#### TASK INPUTS ####

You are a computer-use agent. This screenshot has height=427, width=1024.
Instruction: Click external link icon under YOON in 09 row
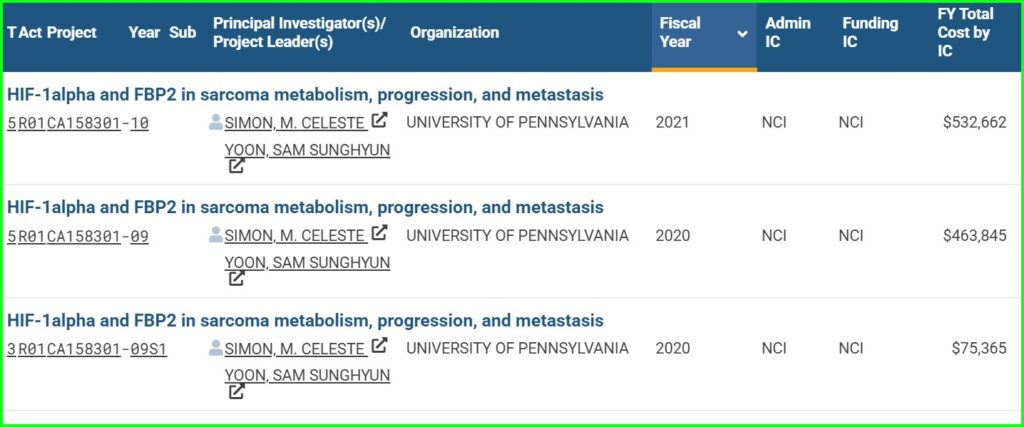pos(236,279)
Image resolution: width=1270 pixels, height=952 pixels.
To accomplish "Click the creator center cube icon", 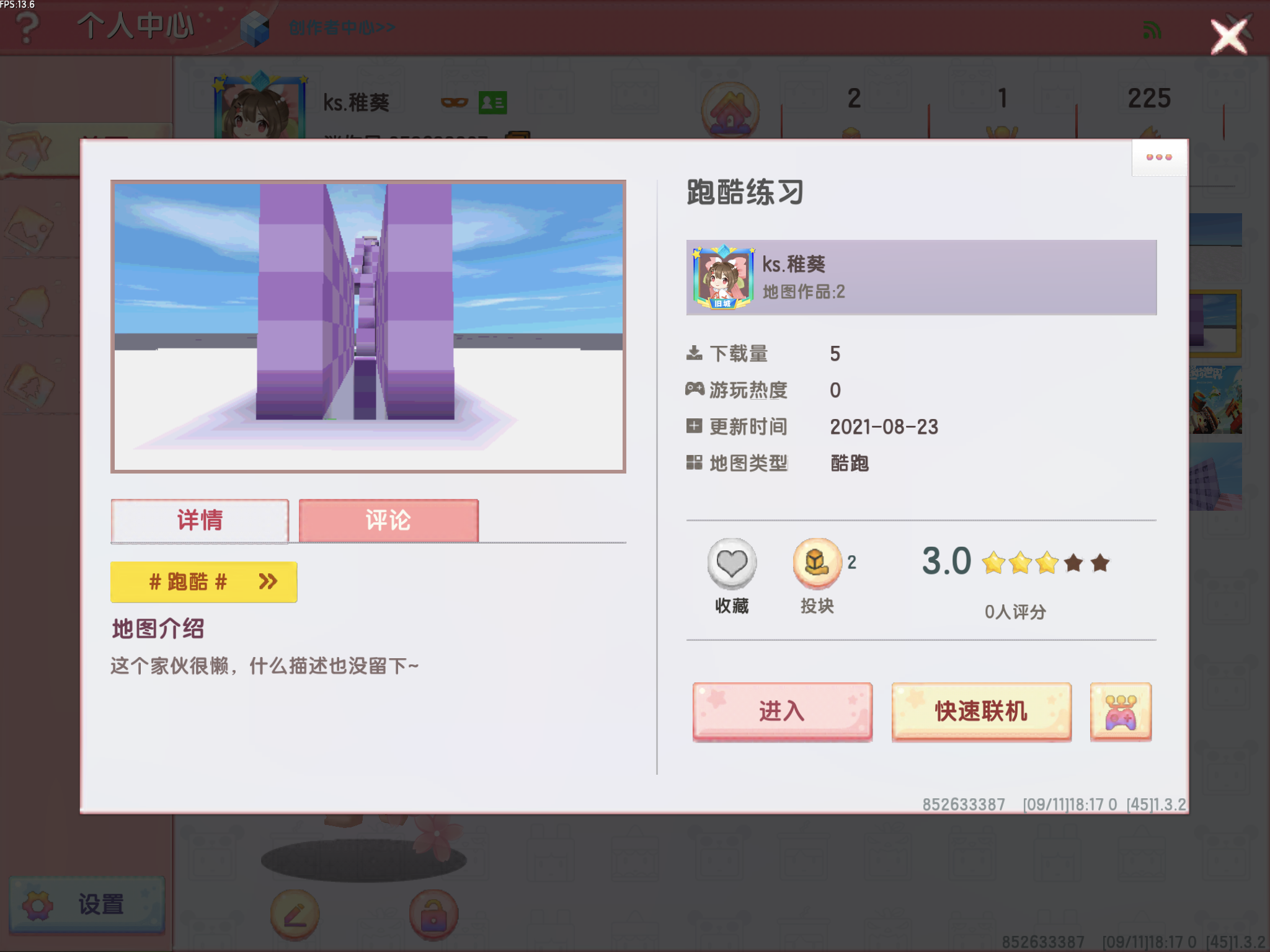I will tap(255, 29).
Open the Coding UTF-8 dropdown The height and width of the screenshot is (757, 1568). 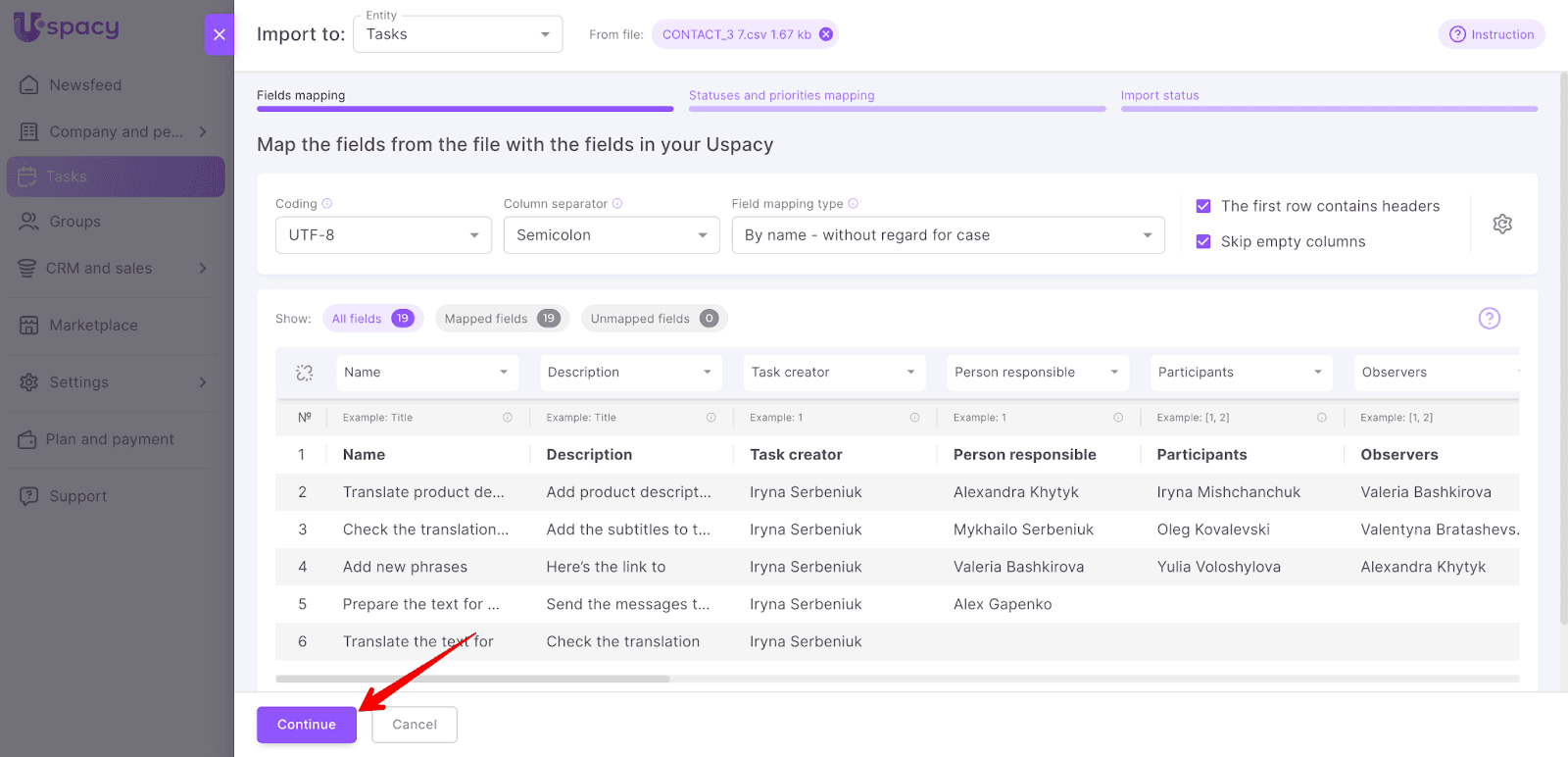(x=383, y=235)
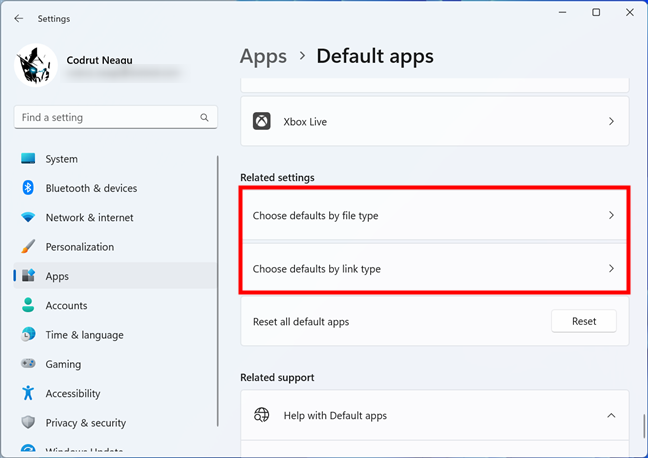Click the Reset button for default apps
648x458 pixels.
(583, 321)
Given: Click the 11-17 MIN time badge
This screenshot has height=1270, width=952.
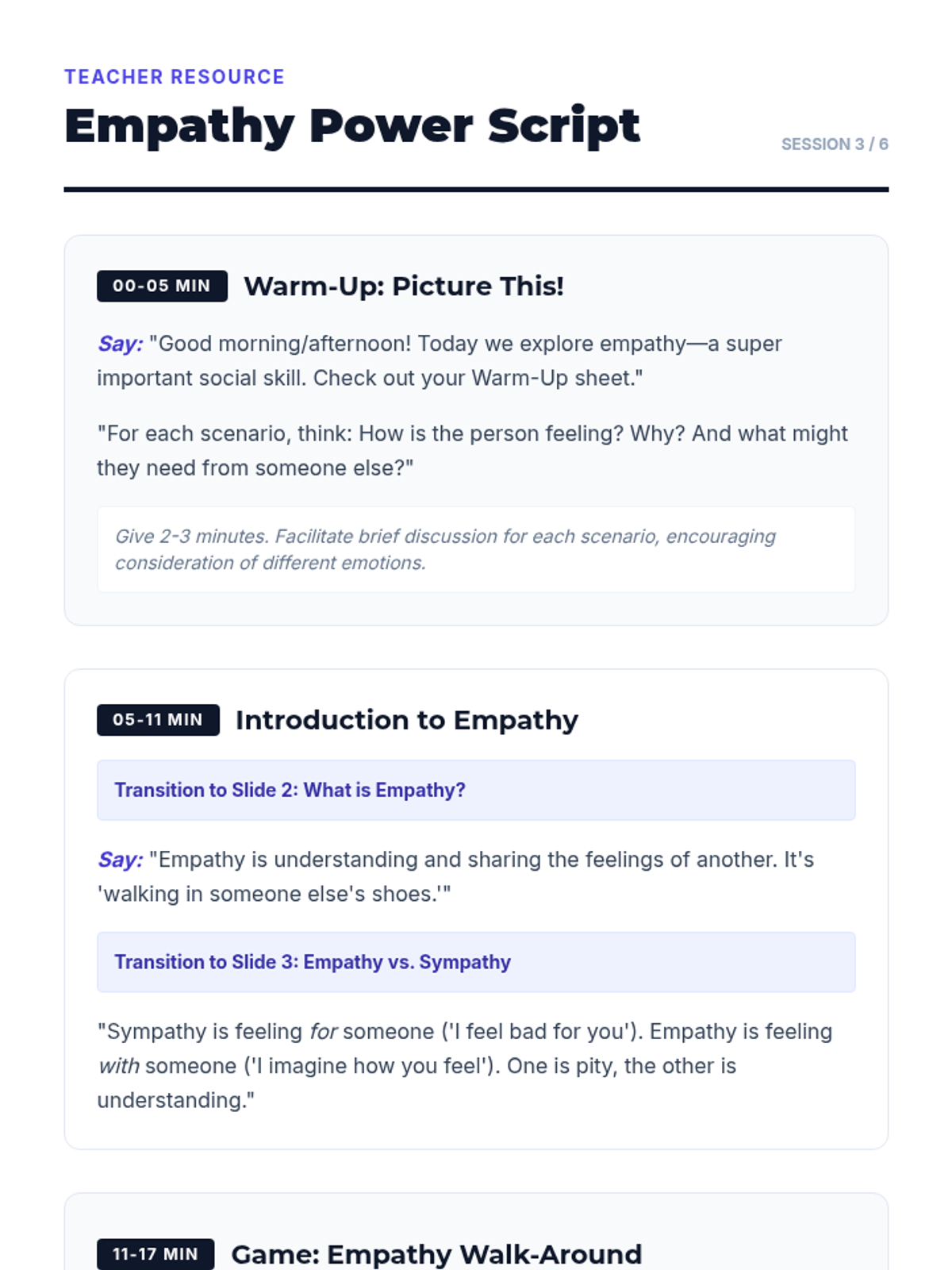Looking at the screenshot, I should [x=155, y=1254].
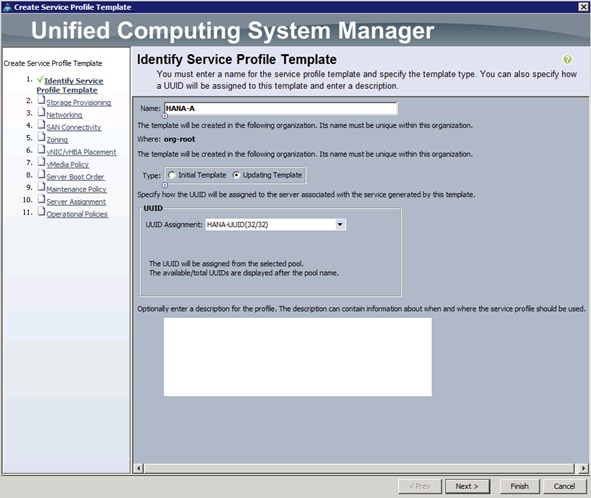Select the Updating Template radio button

pos(236,175)
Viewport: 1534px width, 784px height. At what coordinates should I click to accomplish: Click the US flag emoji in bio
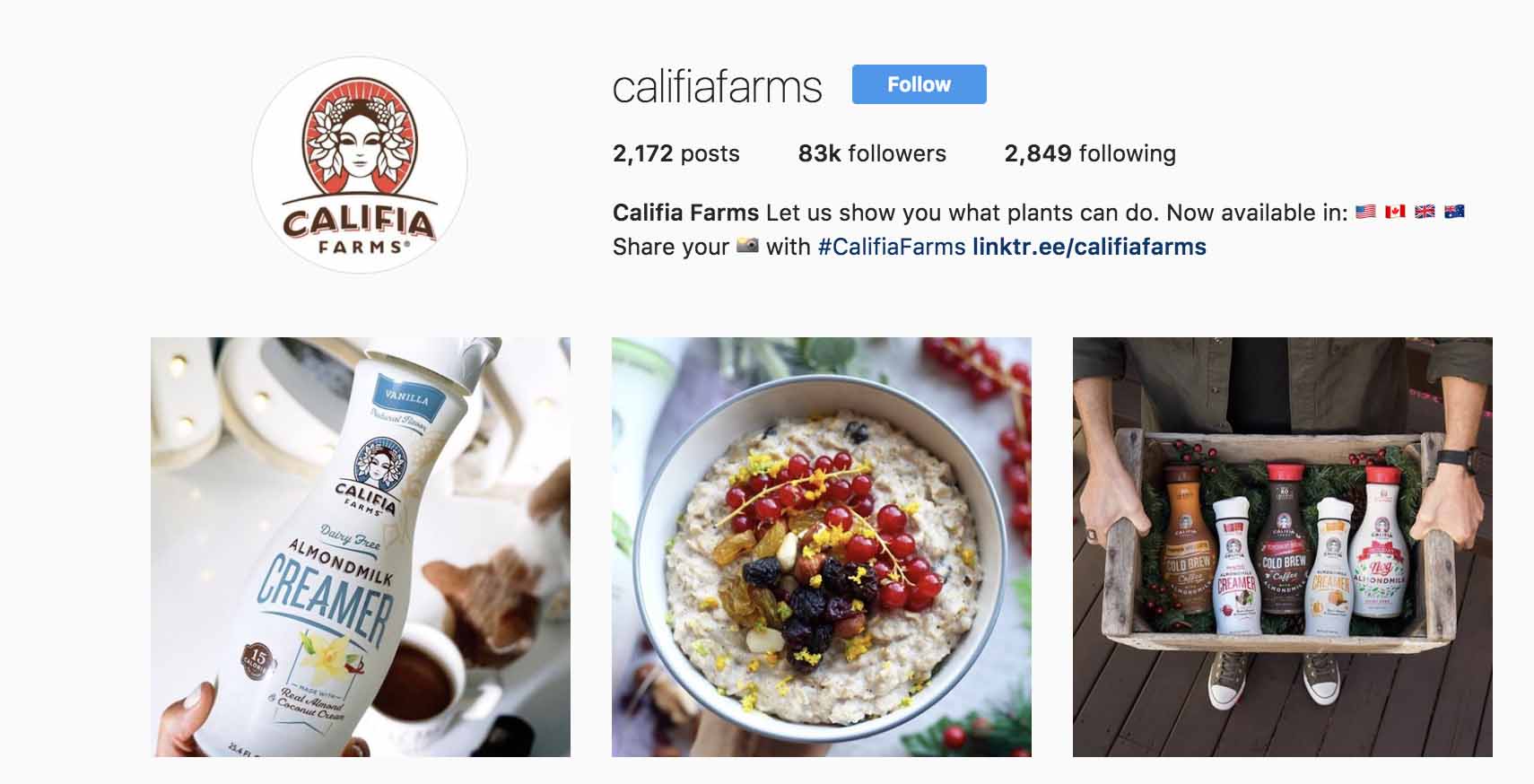[x=1365, y=213]
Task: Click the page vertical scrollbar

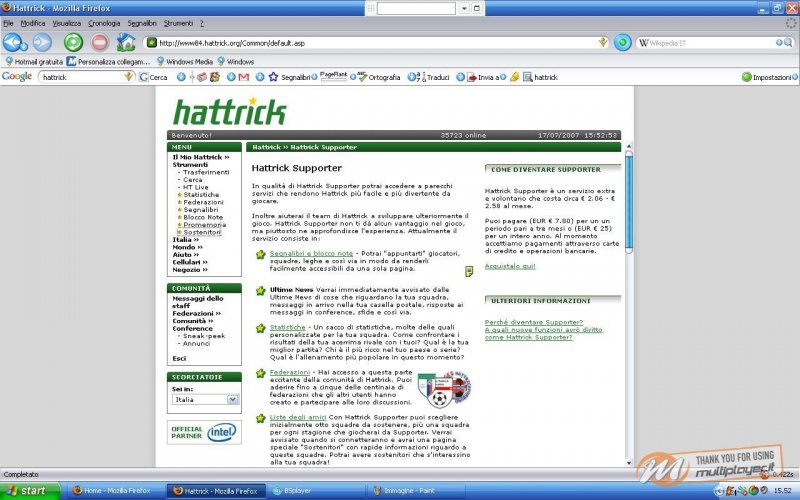Action: [628, 300]
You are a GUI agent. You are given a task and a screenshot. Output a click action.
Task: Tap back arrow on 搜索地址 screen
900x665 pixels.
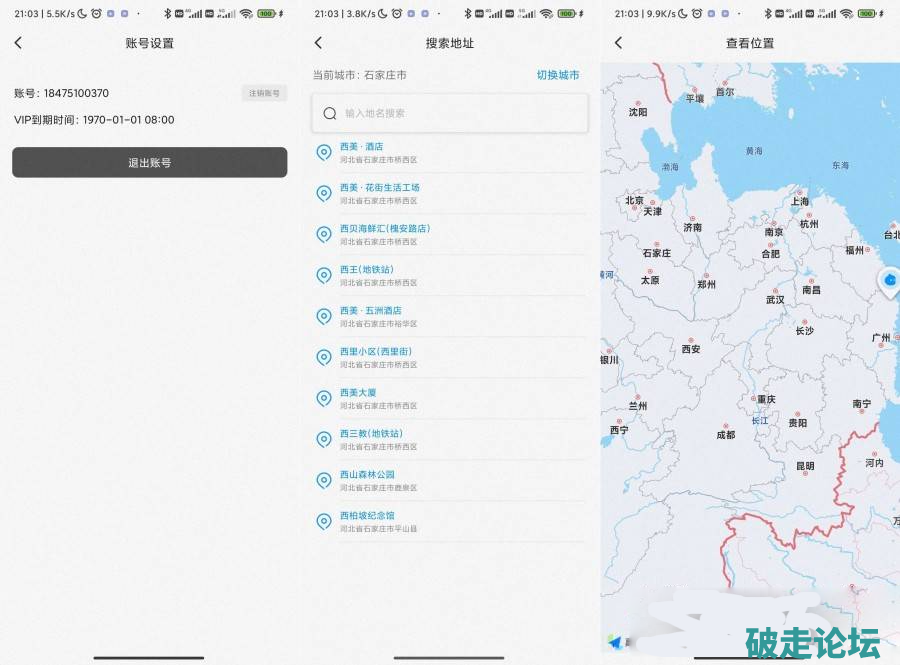318,43
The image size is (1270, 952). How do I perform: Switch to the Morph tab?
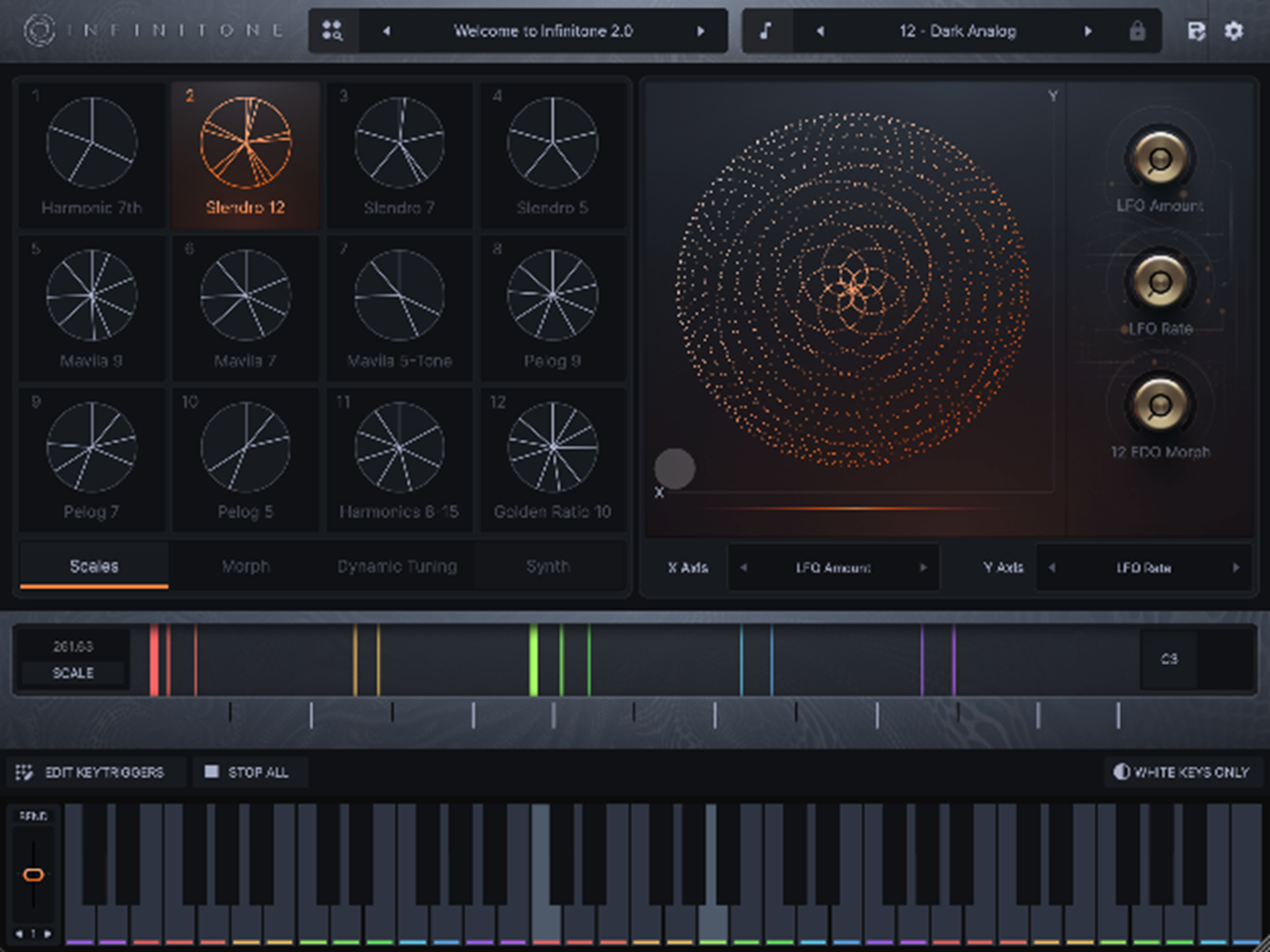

####

• YOUR OBJECTIVE:
Please give the stretch from the line containing "Viewport: 1534px width, 784px" through the end of the records again, switching "back arrow" to "back button" and leaving everything else unchanged. Leave the pictures out.

• IN RESPONSE:
Viewport: 1534px width, 784px height. At what coordinates should I click to accomplish: Click the US flag emoji in bio
[x=1365, y=213]
Task: Click the page vertical scrollbar

Action: [628, 300]
You are a GUI agent. You are given a task and a screenshot. Output a click action.
Task: Tap back button on 搜索地址 screen
900x665 pixels.
318,43
The image size is (1270, 952). How do I perform: Switch to the Morph tab?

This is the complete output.